▸ The request: Recast the data, starting with the line containing "Open optional columns adjuster icon" and going on through the line containing "will pyautogui.click(x=846, y=40).", as a two-column CSV with the headers instruction and action. Give one row per instruction-and-action pair, put each field in quotation marks, and replace any line breaks with spaces.

[Records from a collection]
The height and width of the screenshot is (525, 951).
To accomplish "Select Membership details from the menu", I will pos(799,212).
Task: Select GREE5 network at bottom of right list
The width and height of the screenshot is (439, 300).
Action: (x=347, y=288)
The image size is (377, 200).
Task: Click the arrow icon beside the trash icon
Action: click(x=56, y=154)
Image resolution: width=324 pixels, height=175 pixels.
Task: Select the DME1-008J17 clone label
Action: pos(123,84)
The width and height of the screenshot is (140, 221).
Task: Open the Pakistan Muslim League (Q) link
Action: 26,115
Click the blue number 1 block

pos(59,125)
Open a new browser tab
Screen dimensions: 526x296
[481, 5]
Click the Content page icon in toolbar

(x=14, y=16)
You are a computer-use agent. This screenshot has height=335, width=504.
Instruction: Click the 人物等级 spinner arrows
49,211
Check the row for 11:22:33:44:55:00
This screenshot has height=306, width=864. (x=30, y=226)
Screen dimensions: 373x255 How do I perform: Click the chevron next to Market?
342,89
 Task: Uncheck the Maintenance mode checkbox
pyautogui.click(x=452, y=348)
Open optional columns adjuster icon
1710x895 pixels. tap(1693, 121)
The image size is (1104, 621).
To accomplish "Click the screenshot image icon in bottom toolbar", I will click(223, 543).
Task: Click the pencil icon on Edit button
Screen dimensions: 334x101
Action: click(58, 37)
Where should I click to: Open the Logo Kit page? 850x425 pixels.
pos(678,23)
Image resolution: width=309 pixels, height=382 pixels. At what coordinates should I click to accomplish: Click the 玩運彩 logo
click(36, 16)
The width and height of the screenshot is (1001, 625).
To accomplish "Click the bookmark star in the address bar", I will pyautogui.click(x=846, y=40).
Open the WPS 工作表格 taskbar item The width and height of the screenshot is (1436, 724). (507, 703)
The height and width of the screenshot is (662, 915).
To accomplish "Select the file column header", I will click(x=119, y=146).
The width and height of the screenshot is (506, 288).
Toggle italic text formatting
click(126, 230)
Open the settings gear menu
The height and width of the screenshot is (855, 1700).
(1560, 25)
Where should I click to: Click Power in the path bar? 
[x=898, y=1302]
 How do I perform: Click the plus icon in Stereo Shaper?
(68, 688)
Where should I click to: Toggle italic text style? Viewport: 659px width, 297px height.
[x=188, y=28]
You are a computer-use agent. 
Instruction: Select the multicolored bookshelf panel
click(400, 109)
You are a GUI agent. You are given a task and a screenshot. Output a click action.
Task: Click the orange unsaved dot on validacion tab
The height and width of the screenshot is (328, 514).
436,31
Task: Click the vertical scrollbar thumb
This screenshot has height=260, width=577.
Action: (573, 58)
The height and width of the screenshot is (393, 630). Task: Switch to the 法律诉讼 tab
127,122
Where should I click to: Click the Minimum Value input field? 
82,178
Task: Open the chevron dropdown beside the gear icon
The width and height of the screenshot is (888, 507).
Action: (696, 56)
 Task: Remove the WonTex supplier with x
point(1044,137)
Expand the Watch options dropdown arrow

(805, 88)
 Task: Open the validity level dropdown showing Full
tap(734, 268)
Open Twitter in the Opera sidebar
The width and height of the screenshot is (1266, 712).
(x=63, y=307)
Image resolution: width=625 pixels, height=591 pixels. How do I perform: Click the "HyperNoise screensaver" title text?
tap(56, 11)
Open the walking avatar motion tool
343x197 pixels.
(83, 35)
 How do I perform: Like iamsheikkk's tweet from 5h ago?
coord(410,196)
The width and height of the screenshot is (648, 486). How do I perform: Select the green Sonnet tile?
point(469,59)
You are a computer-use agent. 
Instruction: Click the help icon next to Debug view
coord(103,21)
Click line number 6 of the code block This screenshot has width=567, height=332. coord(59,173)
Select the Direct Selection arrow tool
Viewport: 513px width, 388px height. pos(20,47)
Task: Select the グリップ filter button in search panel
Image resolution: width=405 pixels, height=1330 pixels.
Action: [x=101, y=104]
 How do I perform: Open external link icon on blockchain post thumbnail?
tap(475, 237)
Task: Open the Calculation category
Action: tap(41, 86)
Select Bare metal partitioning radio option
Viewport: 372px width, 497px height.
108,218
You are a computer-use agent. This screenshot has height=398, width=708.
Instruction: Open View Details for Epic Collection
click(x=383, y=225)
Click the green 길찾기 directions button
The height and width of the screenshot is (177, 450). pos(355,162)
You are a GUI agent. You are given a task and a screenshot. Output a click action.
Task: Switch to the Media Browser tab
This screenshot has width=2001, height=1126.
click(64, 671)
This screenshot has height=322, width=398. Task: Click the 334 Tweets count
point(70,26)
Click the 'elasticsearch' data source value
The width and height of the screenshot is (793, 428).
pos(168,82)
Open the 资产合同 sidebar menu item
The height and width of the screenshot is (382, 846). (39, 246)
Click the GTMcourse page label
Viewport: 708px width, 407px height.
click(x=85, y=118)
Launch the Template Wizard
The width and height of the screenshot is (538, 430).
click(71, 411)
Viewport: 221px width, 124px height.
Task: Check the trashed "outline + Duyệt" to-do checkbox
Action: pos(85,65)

▸ Output:
instruction,action
"Open optional columns adjuster icon","1710x895 pixels. tap(1693, 121)"
"The image size is (1104, 621). To accomplish ""Click the screenshot image icon in bottom toolbar"",","I will click(223, 543)."
"Task: Click the pencil icon on Edit button Screen dimensions: 334x101","Action: click(58, 37)"
"Where should I click to: Open the Logo Kit page? 850x425 pixels.","pos(678,23)"
"Image resolution: width=309 pixels, height=382 pixels. At what coordinates should I click to accomplish: Click the 玩運彩 logo","click(36, 16)"
"The width and height of the screenshot is (1001, 625). To accomplish ""Click the bookmark star in the address bar"",","I will pyautogui.click(x=846, y=40)."